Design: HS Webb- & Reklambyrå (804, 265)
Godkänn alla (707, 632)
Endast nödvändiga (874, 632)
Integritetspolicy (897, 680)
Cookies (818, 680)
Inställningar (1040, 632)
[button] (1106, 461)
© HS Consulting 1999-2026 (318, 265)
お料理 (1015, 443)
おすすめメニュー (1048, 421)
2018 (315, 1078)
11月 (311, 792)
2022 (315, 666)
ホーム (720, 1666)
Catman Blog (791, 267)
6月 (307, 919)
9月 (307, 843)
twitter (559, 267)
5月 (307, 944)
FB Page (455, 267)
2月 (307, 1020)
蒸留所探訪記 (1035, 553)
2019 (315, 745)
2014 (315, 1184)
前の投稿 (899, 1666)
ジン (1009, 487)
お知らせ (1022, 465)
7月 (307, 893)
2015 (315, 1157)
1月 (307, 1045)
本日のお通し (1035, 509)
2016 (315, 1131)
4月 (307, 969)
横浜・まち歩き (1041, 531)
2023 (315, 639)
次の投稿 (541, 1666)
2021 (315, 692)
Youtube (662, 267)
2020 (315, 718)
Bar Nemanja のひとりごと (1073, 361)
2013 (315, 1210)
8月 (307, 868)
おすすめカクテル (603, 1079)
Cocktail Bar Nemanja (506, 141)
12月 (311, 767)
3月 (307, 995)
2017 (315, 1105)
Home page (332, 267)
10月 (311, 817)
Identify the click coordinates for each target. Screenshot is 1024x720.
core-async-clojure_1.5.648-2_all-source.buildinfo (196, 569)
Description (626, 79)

[RICHIESTA]:
Restituisci ogni riga qui sopra che contiene la parola "Nemanja", copiandola senza modifiche.

[SOLUZIONE]:
Bar Nemanja のひとりごと (1073, 361)
Cocktail Bar Nemanja (506, 141)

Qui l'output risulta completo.